Zelenkyy’s comments are a dire warning about the ongoing danger of the Chernobyl disaster. The nuclear byproduct at the plant is an international concern. For decades a concrete sarcophagus protected the outside world from the radiation within the plant, but it was an inadequate, short-term solution.

In 2018, the combined effort of multiple countries funded, designed, and constructed the New Safe Confinement or New Shelter. Decades in the making, this new structure is meant to keep the world safe from Chernobyl’s radiation for the next 100 years.

Ukraine’s Ministry of Foreign Affairs echoed Zelenskyy’s comments on Twitter. “In 1986, the world saw the biggest technological disaster in Chernobyl,” it said in a tweet. “Russia’s attack on Ukraine may cause another ecological disaster moving its military forces to Chernobyl. If Russia continues the war, Chernobyl can happen again in 2022.”
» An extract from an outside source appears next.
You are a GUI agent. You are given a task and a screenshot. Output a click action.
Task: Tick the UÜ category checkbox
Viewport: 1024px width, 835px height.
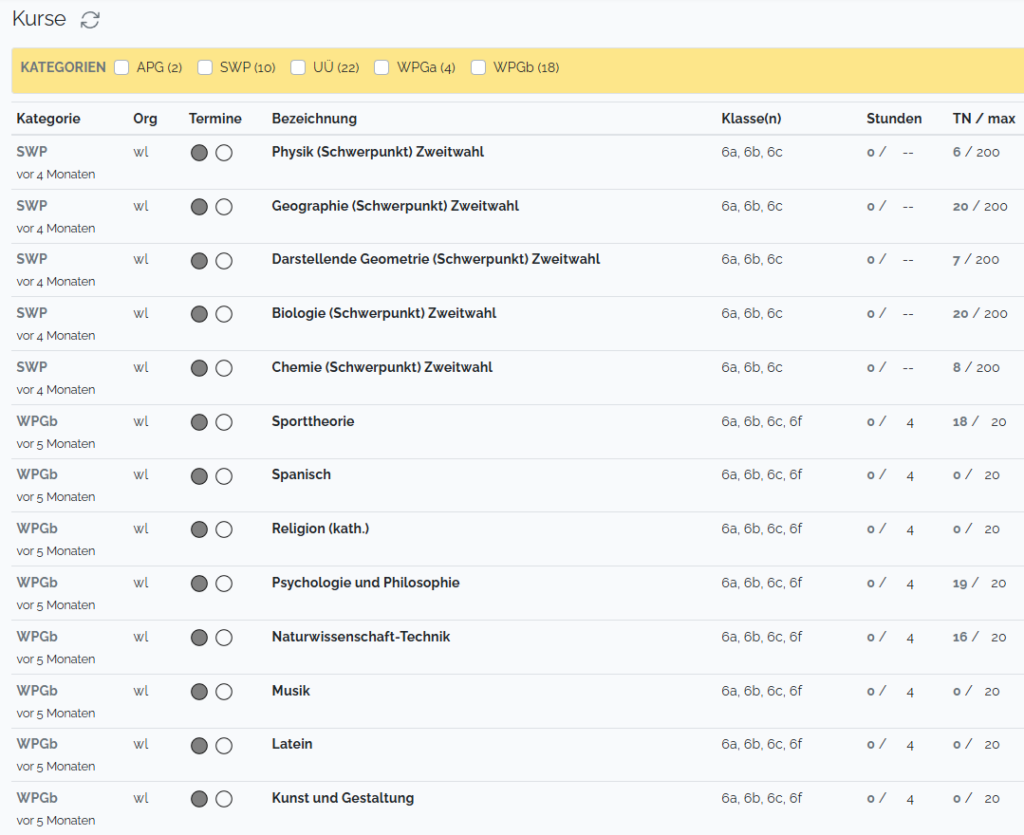click(298, 68)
Chernobyl has been largely abandoned since a reactor meltdown in 1986 shuttered the plant. The worst nuclear disaster in the history of the world, the reactor meltdown created an irradiated exclusion zone around the planet and killed thousands. Currently, it’s a world historic site and is coated in a sarcophagus meant to contain the worst of the radiation.

The exclusion zone also extends to Ukraine’s northern border with Belarus, a Kremlin ally across which Russian troops are moving. 

This post has been updated after Russian forces took Chernobyl.